X.50T may be removed from the first data set and the second, but may not be removed from the other ones. The same is true for all the other predictors.

I want to know which predictors are contained in all six of my data sets.

How can this be done in R?

Essentially, corresponding to each data set is an outcome column ($d_{i}$)

Ie , I have for the six data sets six columns, $d_{1}$, $d_{2}$, $d_{3}$, $d_{4}$, $d_{5}$ and $d_{6}$

I want to make a new data frame that contains the above six columns AND the predictors, but only the predictors that appeared in ALL six of the data sets.

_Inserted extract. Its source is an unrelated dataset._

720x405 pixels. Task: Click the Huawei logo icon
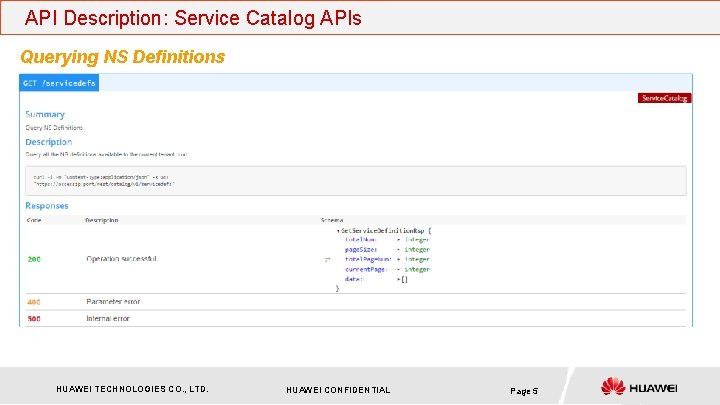[614, 386]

Each of the six data sets has between 1800-2000 rows. Each corresponding to row name. I also only want to include those rows for which this observation appears in all six. For example, the data frame has "row.names" 1,2,3....2000 with some missing in between. If I have say observation corresponding to row name "150" in all six data sets, I want to include, if it is missing in even one, I want to exclude.

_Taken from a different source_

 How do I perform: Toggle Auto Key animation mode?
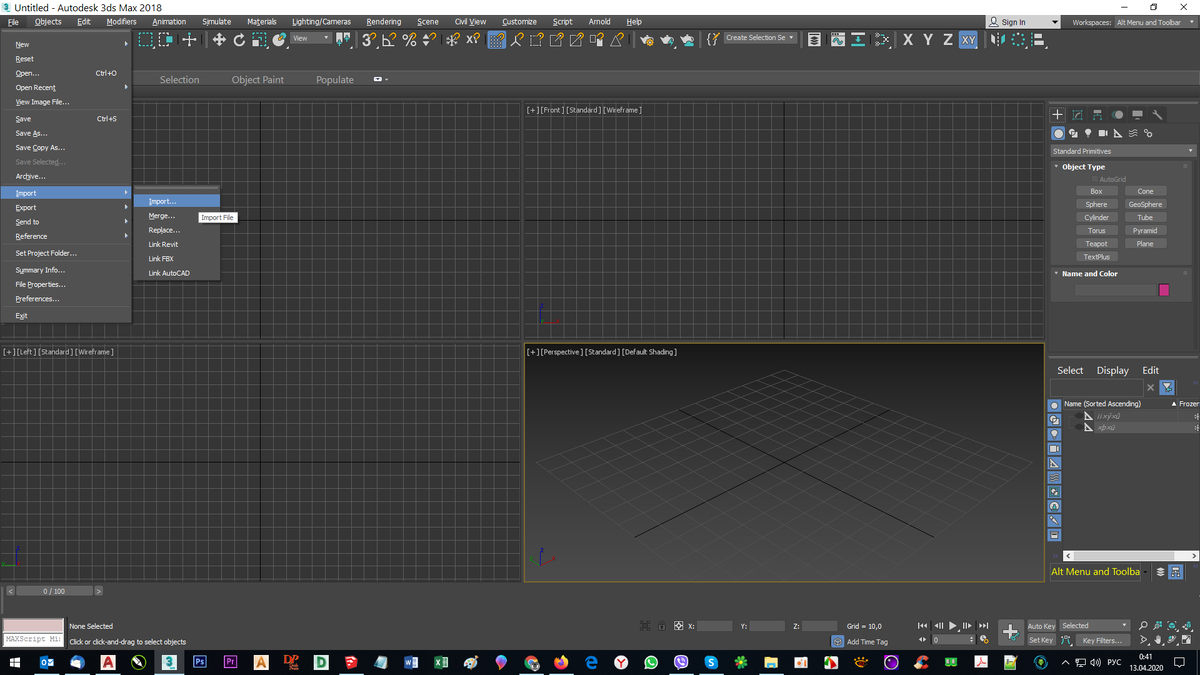tap(1041, 626)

So for example, lets say out of the 250 predictors, only 200 appear in all six data sets. The number of observations is around 2000. So I would want a 2000 by 206 matrix as my new data frame. But then I want to only include on rows those which appeared in all six, so it may be a smaller data frame, say 1800 x 206

Thanks

Quality
  • 113
  • 6
  • Please, read [this](https://stackoverflow.com/questions/5963269/how-to-make-a-great-r-reproducible-example), to help to be helped. – s__ Oct 12 '18 at 06:48

1 Answers1

1

To get the column names of a dataframe, use names or colnames first, as in

cols <- colnames(df)

To get the intersection of column names, use intersect. For instance:

first <- c("Espresso", "Flat White", "Americano")
second <- c("Americano", "Espresso", "Tea")
intersect(first, second)
[1] "Espresso"  "Americano"

To do this nicely for multiple vectors of column names, try Reduce

third <- fourth <- fifth <- sixth <- first[-1]
third
[1] "Flat White" "Americano" 

final_columns <- Reduce(intersect, list(first, second, third, fourth, fifth, sixth))
final_columns 
[1] "Americano"

To manually add a few columns "by hand", use c(), as in

final_columns <- c("Bulletproof Coffee", final_columns)

Once this is done, just subset the original dataframe:

newdf <- original_df[, final_columns]

The same can be done for row names, though there are other ways, e.g. inner joins or merges to achieve the same result. In any case, the above should give you an idea of how to achieve your desired result.

coffeinjunky
  • 11,254
  • 39
  • 57